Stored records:
━━━━━━

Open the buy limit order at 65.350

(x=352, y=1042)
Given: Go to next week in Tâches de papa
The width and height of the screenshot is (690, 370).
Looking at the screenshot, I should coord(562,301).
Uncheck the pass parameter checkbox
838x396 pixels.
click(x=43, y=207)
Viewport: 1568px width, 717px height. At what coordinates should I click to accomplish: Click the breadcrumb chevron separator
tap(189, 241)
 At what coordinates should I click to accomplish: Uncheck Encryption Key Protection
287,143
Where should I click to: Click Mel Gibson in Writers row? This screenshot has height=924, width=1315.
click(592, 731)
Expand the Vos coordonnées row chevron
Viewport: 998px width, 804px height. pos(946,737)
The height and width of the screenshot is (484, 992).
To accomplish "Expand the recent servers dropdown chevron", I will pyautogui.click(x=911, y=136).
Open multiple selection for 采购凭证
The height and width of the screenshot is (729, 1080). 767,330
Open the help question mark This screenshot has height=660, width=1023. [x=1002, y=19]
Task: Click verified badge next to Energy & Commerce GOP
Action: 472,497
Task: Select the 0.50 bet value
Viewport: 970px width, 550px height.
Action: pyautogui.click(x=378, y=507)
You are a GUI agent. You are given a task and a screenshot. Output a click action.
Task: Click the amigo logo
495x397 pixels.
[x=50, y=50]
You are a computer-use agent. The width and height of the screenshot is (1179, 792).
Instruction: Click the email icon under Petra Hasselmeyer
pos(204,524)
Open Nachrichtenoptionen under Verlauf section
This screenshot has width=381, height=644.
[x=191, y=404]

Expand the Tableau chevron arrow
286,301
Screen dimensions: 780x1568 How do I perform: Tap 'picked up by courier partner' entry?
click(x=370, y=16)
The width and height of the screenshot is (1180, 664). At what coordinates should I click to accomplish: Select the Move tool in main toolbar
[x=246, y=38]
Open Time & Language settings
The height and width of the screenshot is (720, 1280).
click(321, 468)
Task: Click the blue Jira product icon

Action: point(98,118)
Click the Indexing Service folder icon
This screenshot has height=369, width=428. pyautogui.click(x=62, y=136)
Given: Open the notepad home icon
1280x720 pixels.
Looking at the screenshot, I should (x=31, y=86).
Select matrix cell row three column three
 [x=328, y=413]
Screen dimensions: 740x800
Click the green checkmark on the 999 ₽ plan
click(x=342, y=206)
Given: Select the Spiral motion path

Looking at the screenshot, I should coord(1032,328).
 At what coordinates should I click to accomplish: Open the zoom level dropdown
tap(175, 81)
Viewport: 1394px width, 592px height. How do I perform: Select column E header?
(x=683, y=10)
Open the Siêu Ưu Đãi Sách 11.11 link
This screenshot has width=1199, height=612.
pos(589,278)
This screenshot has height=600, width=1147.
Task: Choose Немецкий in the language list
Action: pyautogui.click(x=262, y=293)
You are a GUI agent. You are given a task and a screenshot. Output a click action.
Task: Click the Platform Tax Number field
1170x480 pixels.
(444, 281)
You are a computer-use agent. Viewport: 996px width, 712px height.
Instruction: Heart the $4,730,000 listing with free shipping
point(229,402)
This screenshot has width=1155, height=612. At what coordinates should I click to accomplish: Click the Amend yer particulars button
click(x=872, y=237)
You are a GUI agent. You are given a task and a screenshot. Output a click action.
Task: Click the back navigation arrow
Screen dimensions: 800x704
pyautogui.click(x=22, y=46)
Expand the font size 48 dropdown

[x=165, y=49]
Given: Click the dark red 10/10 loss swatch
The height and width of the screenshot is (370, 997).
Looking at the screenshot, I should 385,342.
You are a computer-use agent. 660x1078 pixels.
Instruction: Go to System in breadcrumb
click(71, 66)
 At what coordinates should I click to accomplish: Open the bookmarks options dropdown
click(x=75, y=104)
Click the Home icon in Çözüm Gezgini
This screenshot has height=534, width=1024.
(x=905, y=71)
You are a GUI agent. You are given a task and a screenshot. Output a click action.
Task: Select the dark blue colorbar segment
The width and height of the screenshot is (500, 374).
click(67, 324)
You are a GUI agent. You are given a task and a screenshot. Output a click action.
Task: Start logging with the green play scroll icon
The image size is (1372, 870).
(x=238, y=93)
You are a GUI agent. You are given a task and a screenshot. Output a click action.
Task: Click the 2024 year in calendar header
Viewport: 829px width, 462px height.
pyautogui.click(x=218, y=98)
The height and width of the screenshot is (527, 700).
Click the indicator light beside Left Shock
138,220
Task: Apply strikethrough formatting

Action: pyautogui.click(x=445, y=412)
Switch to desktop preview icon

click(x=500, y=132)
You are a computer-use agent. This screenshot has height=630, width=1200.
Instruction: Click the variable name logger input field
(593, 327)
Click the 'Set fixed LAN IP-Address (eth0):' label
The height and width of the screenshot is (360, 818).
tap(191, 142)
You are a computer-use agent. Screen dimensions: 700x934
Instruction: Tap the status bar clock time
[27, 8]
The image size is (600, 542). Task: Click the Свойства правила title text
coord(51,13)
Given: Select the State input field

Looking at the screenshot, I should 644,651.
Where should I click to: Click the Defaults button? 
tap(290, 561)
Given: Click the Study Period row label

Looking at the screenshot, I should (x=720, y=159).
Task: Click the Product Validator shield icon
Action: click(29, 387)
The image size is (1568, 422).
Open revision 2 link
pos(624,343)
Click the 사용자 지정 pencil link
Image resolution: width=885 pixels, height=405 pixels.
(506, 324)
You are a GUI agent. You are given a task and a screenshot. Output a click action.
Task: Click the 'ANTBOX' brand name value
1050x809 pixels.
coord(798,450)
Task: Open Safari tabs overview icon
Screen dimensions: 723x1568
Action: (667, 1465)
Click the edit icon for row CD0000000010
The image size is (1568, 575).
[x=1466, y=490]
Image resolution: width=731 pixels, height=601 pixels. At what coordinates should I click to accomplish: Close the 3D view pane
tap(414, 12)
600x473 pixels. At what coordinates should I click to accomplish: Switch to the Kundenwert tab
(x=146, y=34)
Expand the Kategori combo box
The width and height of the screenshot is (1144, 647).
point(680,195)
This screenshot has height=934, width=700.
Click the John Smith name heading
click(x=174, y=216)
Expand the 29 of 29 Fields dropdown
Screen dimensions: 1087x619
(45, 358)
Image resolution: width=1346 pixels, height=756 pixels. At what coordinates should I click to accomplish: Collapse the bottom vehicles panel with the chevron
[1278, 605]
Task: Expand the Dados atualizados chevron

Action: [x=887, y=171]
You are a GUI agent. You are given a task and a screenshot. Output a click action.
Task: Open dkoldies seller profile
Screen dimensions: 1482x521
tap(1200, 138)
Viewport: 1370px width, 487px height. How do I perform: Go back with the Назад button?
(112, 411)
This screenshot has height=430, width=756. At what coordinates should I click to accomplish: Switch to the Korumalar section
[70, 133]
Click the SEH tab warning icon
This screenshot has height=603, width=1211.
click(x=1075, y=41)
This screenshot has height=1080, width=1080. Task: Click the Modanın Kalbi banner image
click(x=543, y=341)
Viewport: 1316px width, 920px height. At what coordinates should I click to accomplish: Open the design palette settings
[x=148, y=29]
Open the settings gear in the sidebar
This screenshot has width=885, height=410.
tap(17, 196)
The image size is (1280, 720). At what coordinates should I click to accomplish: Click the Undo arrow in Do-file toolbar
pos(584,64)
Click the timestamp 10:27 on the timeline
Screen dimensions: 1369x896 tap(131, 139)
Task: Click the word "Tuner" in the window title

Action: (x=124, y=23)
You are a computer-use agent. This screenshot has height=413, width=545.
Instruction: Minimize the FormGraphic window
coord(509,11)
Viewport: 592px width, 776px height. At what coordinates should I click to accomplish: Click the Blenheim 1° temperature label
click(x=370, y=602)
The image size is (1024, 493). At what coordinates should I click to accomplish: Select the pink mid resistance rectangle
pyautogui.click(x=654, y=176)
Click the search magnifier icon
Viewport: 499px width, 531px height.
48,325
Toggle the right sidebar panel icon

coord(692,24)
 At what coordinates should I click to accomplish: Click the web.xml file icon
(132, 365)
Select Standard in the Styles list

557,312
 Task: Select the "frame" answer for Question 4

━━━━━━

**The problem**
Give the exact lines, and only those, from the line containing "This screenshot has width=1199, height=612." through the line containing "Given: Click the dark red 10/10 loss swatch" in the entries above.

**Your solution**
This screenshot has width=1199, height=612.
pos(589,278)
This screenshot has height=600, width=1147.
Task: Choose Немецкий in the language list
Action: pyautogui.click(x=262, y=293)
You are a GUI agent. You are given a task and a screenshot. Output a click action.
Task: Click the Platform Tax Number field
1170x480 pixels.
(444, 281)
You are a computer-use agent. Viewport: 996px width, 712px height.
Instruction: Heart the $4,730,000 listing with free shipping
point(229,402)
This screenshot has width=1155, height=612. At what coordinates should I click to accomplish: Click the Amend yer particulars button
click(x=872, y=237)
You are a GUI agent. You are given a task and a screenshot. Output a click action.
Task: Click the back navigation arrow
Screen dimensions: 800x704
pyautogui.click(x=22, y=46)
Expand the font size 48 dropdown

[x=165, y=49]
Given: Click the dark red 10/10 loss swatch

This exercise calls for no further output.